Whatever his inclination to settle the Permanent Army
question, Taft made no public decision in Havana, for he was
waiting for what Washington considered a compromise solu­
tion. Although General Bell had approached the General
Staff board which had mapped the Rural Guard reorganiza­
tion, he found it reluctant to approve the Liberal plan. There­
fore another scheme, drafted by Major Frank Maclntyre of
the Bureau of Insular Affairs, was submitted. This plan in­
corporated the separation of the army and the Rural Guard,
as the Liberals desired, while adopting the organizational
structure advocated by the General Staff board, including a
seven hundred man increase in the Guard.
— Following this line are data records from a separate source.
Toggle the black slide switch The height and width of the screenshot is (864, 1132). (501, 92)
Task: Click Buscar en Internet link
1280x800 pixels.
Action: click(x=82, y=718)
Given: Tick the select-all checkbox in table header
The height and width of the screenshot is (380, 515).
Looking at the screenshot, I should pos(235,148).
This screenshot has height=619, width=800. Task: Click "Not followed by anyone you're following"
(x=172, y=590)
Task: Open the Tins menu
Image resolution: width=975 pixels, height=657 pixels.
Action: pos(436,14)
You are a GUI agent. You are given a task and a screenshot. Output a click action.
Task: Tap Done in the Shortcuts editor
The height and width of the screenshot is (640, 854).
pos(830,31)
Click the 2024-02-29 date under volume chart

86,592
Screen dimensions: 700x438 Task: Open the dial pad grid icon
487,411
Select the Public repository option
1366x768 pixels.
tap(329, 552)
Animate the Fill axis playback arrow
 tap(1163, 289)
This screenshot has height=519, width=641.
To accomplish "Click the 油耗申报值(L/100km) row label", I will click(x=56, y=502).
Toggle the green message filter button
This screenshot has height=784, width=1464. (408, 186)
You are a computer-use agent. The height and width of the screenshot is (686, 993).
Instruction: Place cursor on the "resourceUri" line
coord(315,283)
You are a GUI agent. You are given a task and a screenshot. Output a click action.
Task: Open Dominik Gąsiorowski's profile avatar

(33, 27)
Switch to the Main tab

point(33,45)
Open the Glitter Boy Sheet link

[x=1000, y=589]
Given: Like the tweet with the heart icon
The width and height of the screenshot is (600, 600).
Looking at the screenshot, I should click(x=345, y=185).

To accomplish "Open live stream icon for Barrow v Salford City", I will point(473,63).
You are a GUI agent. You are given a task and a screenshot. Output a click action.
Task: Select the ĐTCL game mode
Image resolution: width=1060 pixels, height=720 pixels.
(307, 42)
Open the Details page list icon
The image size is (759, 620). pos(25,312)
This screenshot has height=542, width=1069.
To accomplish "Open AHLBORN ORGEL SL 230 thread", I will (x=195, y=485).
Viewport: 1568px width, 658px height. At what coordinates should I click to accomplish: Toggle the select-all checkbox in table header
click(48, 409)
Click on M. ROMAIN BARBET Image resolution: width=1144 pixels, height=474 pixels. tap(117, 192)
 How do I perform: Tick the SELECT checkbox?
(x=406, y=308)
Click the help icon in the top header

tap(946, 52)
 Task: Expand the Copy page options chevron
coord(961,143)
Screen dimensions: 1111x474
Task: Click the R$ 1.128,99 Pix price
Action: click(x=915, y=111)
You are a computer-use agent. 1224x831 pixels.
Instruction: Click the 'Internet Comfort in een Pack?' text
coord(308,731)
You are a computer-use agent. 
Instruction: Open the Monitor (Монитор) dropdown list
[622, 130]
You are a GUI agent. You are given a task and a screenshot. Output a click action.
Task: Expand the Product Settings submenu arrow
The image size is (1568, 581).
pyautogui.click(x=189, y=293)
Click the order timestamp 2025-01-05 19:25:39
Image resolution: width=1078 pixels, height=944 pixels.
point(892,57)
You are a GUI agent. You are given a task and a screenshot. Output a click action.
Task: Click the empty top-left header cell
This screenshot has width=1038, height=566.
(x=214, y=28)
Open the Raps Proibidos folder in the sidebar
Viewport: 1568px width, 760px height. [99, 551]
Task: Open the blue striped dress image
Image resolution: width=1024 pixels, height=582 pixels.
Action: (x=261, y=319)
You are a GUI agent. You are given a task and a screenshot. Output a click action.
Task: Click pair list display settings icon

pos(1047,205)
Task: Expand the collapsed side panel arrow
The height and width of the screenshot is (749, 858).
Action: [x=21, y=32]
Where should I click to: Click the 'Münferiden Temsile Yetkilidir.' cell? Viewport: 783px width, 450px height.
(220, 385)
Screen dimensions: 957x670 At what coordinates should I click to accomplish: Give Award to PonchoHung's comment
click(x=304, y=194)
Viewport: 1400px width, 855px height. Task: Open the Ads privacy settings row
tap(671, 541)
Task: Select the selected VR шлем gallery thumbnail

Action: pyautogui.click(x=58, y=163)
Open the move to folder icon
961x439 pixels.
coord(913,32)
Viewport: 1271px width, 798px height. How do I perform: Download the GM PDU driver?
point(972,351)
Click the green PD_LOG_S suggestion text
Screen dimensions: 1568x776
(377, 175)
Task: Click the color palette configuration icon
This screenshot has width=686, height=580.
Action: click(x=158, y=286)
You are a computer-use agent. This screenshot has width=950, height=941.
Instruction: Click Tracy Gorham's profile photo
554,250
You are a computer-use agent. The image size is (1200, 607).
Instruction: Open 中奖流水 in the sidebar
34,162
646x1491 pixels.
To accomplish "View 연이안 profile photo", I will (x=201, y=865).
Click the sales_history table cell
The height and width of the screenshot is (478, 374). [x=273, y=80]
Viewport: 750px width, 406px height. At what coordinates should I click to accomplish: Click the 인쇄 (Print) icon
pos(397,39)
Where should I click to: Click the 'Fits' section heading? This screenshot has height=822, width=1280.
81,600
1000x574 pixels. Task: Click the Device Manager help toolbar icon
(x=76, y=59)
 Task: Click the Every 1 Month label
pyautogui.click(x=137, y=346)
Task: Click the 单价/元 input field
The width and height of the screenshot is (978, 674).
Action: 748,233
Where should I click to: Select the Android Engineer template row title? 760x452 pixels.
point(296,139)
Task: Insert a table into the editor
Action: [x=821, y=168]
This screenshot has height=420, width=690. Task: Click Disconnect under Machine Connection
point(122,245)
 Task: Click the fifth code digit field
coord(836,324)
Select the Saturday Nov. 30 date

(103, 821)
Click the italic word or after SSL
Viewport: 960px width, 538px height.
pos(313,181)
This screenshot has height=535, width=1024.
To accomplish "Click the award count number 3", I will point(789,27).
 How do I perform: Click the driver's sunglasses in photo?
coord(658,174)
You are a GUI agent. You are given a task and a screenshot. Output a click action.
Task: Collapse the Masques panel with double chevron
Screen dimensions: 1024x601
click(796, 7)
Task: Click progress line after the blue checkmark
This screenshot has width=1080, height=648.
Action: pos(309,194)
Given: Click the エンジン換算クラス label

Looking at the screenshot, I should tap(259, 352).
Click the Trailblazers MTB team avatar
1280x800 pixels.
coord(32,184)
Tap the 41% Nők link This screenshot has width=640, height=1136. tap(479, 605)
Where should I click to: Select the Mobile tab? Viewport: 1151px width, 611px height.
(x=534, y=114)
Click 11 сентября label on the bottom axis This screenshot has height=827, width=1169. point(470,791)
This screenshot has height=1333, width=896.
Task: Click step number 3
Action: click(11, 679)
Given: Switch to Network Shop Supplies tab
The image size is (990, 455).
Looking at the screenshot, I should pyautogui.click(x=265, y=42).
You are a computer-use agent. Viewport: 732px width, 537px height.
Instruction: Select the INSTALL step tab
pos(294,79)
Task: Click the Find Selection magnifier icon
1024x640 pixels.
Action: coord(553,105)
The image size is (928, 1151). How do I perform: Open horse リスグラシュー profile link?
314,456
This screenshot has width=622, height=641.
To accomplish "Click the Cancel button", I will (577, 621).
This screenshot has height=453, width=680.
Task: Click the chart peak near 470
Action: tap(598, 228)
Again citing the
Cuban law of September 15, 1906, Maclntyre placed the
strength of the armed forces at ten thousand.^40 General Bell
approved of this plan. Magoon and Taft were to have dis­
cussed the compromise plan in Havana, but did not because
the staff papers were mishandled and did not reach the
Secretary until the end of his trip.


In the meantime President Roosevelt acted on his own to
get a reading of public feeling in Cuba on the proposed army.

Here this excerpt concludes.